◆ Source data
┌──

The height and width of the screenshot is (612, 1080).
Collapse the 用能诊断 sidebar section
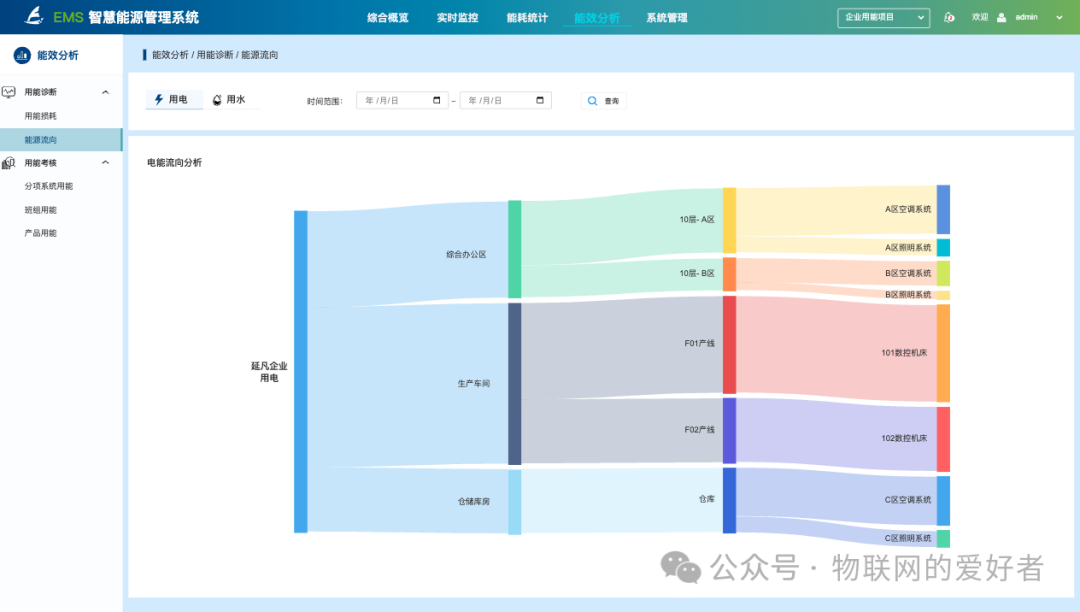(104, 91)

└──
┌──

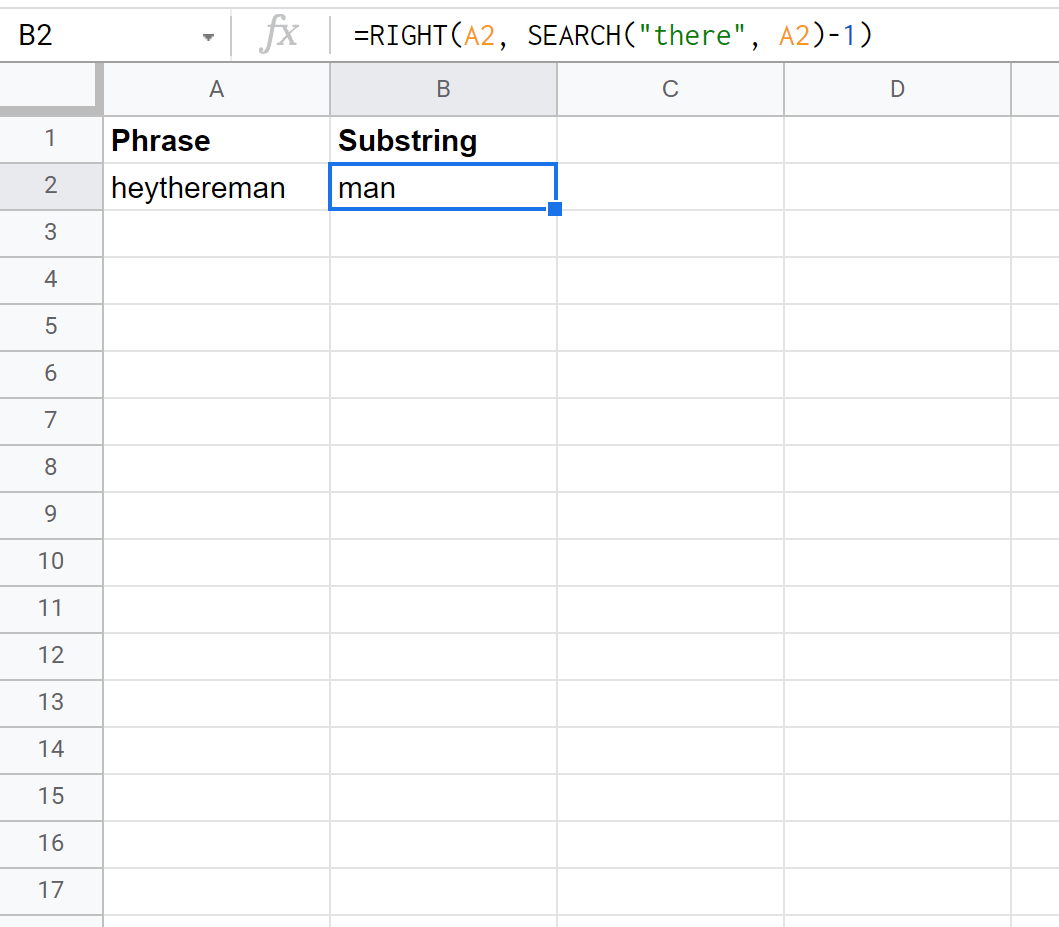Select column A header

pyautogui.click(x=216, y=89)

└──
┌──

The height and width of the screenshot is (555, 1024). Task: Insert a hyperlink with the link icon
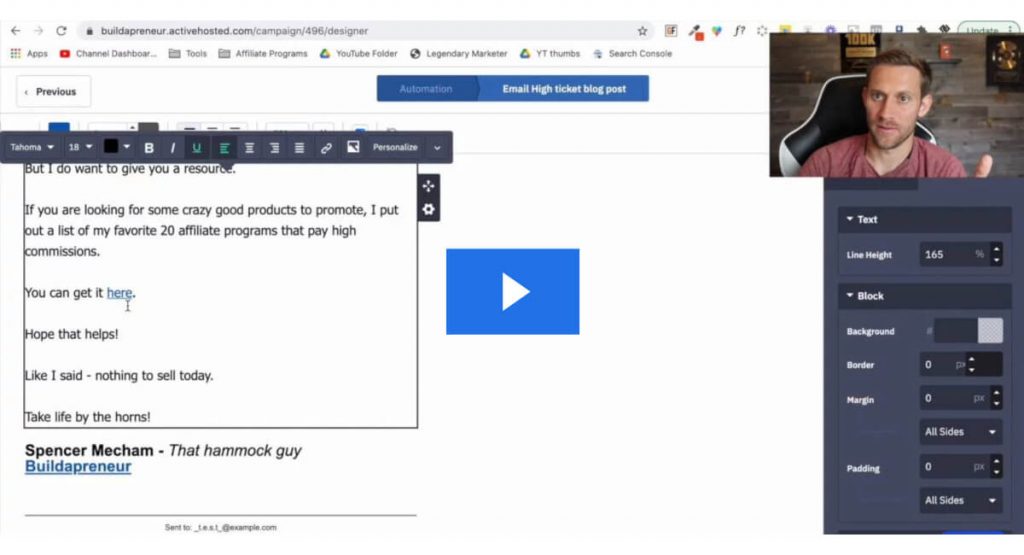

└──

◆ What is required
Whenever the string "height" shows up in a line above, copy that line.

◆ Result of the exercise
The height and width of the screenshot is (612, 1080).
The height and width of the screenshot is (555, 1024). Task: Insert a hyperlink with the link icon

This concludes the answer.